The ACT Government and Conservation Council ACT Region hosted its inaugural ACT Biodiversity Conservation Forum on Wednesday, 20 October. The forum sees the government aiming to add valuable expertise and knowledge that is available at a local level, and applying it to its biodiversity strategy moving forward.
The forum follows the more than $10 million funding for environmental offsets, biodiversity and biosecurity announced in the recent 2021-2022 ACT Budget.
Representatives from a number of local environmental organisations have joined the forum, which will run twice a month, including:
- Conservation Council ACT Region
- Friends of Grasslands
- Canberra Ornithology Group
- National Parks Association
- Landcare ACT
- Ginninderra Catchment Group ACT
- Southern ACT Catchment Group
- Molonglo Conservation Group
- Australian Native Plants Society
- ACT for Bees
- Invasive Species Council
- ACT Bushfire Council
- ACT Scientific Committee
- Woodlands and Wetlands Trust.
Ecologist Sarah Sharp represented Friends of Grasslands at the forum, having spent 27 years as a member of the group. She came away from the first forum feeling reassured it will make a positive impact on the community.
Ms Sharp believes the central aims of the forum are “for government to understand better where the community is coming from, and for community to better understand where government is coming from”.
“We all work in our little silos,” she said. “So it’s a way of getting out of our own silos and acknowledging and respecting other people’s concerns and opinions.”
For Ms Sharp, becoming a member of the forum provides validation for the years of hard work she’s witnessed volunteers in the Friends of Grasslands group partake in. She hopes their expertise will help prevent some endangered native grasslands in the ACT from disappearing.

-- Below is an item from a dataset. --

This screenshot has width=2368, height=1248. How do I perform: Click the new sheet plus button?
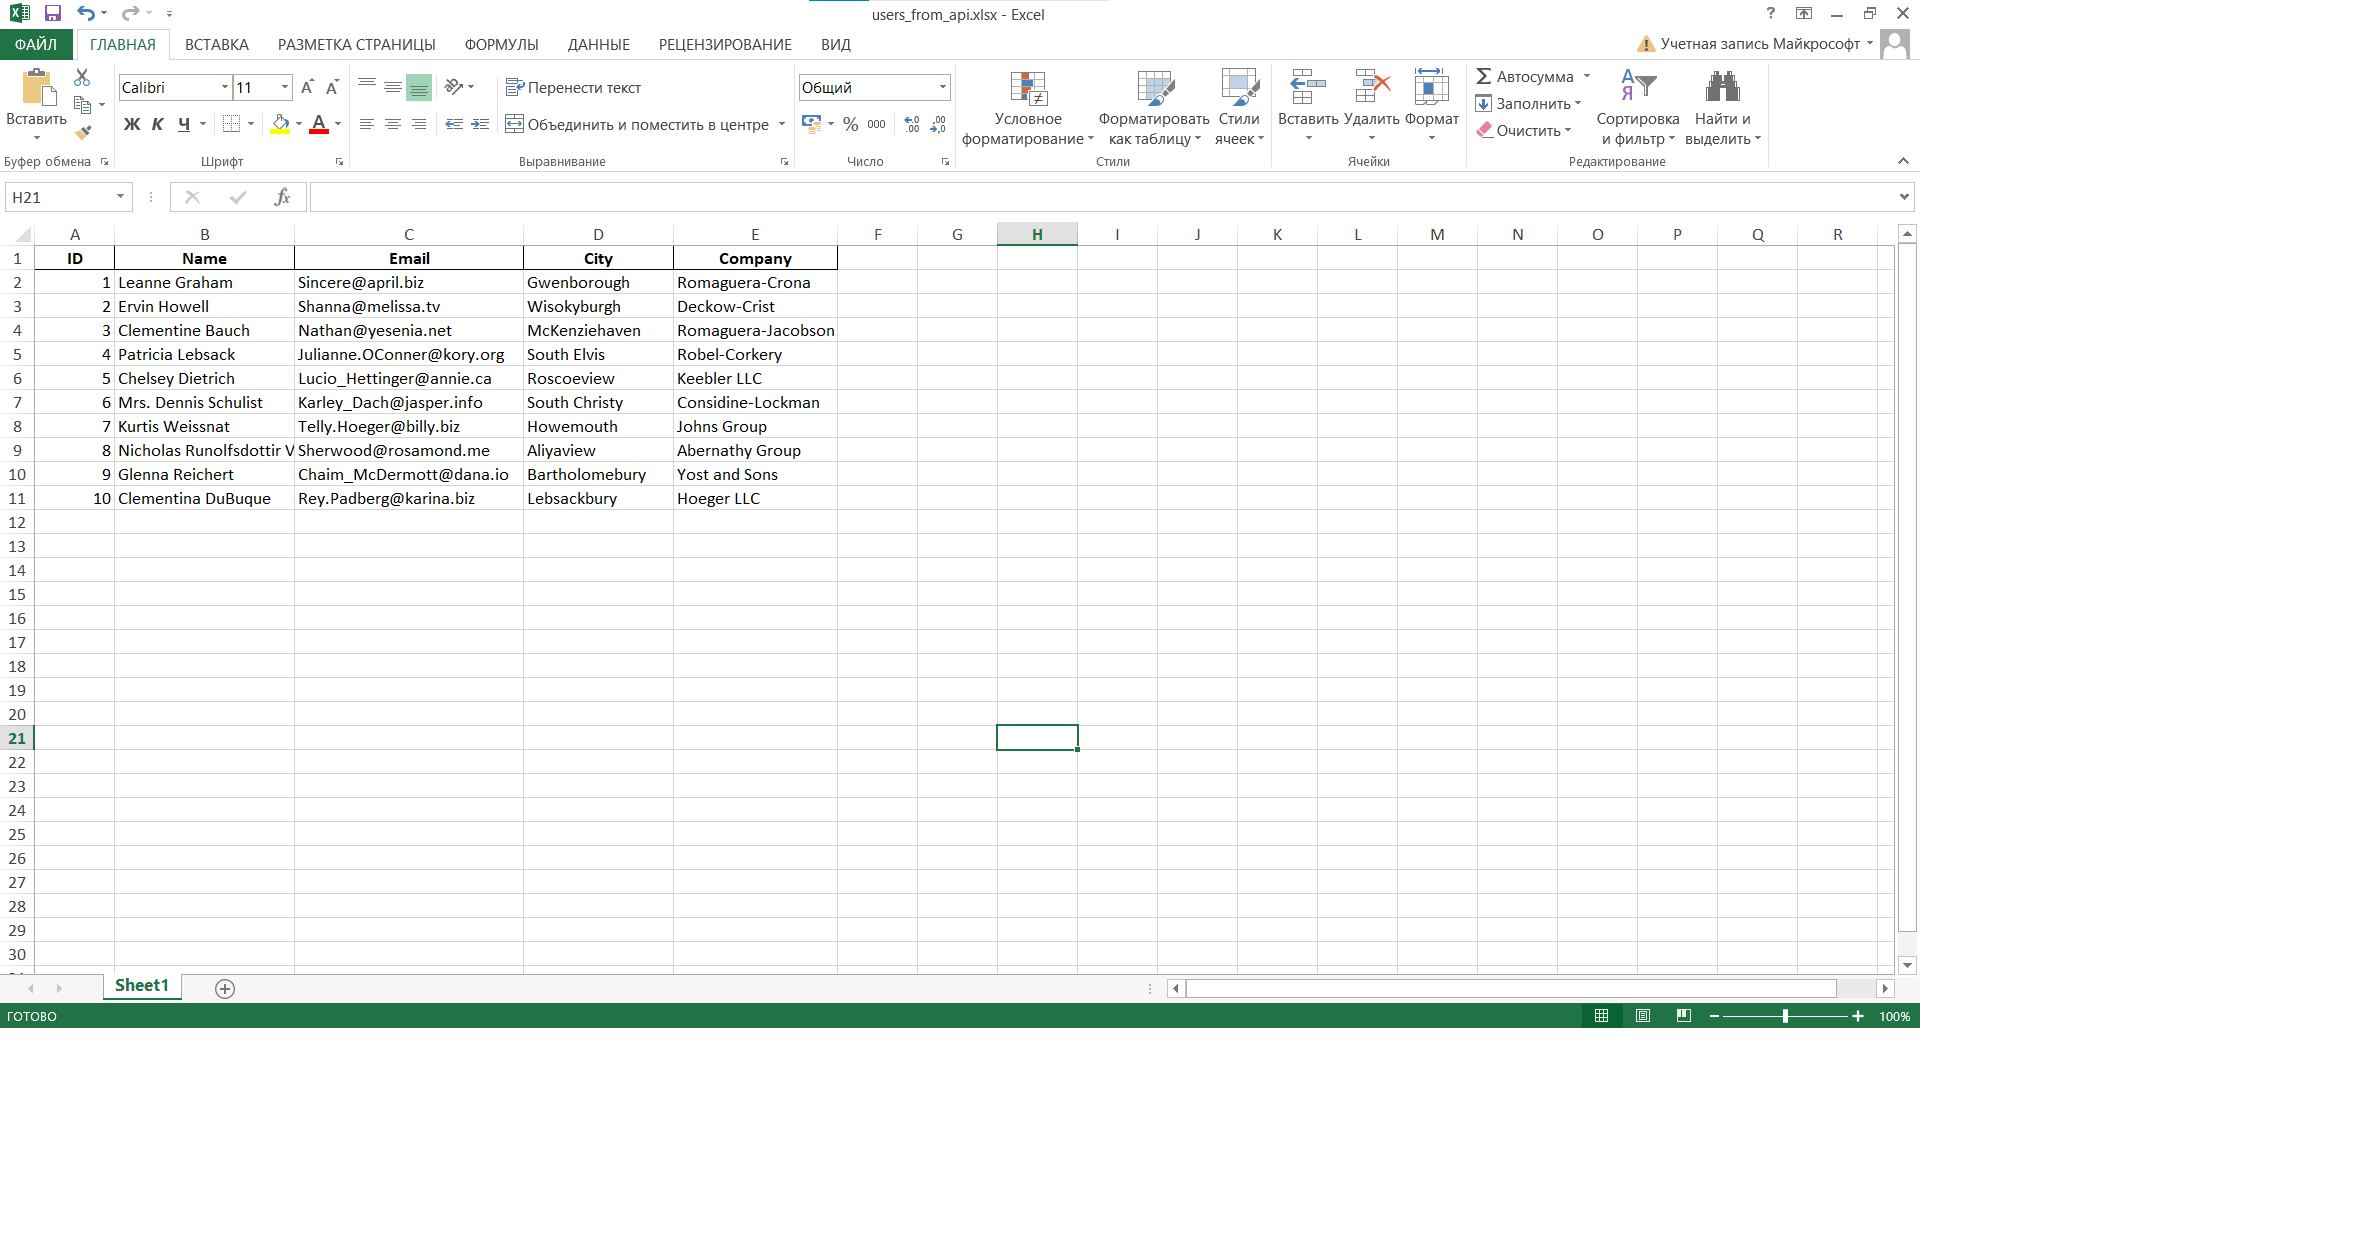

ACT Minister for the Environment Rebecca Vassarotti joined the first forum meeting, and was thrilled that groups such as Friends of Grasslands, who are doing the ‘heavy lifting’ in relation to environmental management, are now formally working alongside government.
She said community input through the forum will be vital in addressing the “dual crisis” facing the local environment: the climate crisis and the extinction crisis.
“I think the key thing the community brings is their passion, their understanding and their wisdom,” said Ms Vassarotti. “These are people who are out and about in the local environments every single day.
“We cannot protect this incredible place that we get to call home without environmental volunteers so they need to have a forum where they can identify the issues and work with government about how we respond to them.”
Ms Vassarotti added that the forum is about taking forward and formalising the long-existing collaboration between the ACT Government and local environmental organisations, ensuring their responses to the varying environmental challenges facing the region have real-world applications.
Conservation Council ACT Region executive director Helen Oakey said volunteer groups often comprise a mix of professional expertise and lived experience, and that combination will be essential in approaching the significant biodiversity issues facing the ACT region.
One of those issues, already identified as a key priority at the first forum, is the discussion around the expansion of Canberra’s urban boundary into areas containing grassland and woodland habitats.
“The Conservation Council’s position is that urban development spread outside what has currently been designated … shouldn’t be spreading any further,” said Ms Oakey.
“If that has to happen and if that does go ahead, what we need to do is put in place environmental assessments that are strategic, where we look at the whole landscape.”
Among possible strategies the Conservation Council will propose for the improvement of current urban areas is the planting of necessary species that encourage birds and pollinators, and provide habitat for small mammals to ensure there is suitable protection between urban and natural areas.
ACT Conservator for Flora and Fauna Ian Walker said despite the challenges ahead for the ACT as it attempts to expand its urban area while protecting its biodiversity, the Territory is in a strong position to do so because of its large number of parks and reserves.
“The ACT is very fortunate it’s got 70 per cent protected in parks and reserves,” he said. “So a lot of our key environmental and biodiversity areas are already conserved.
“We’re very fortunate, and our planning area also recognises the importance of our environment for the future prosperity of all Canberrans.”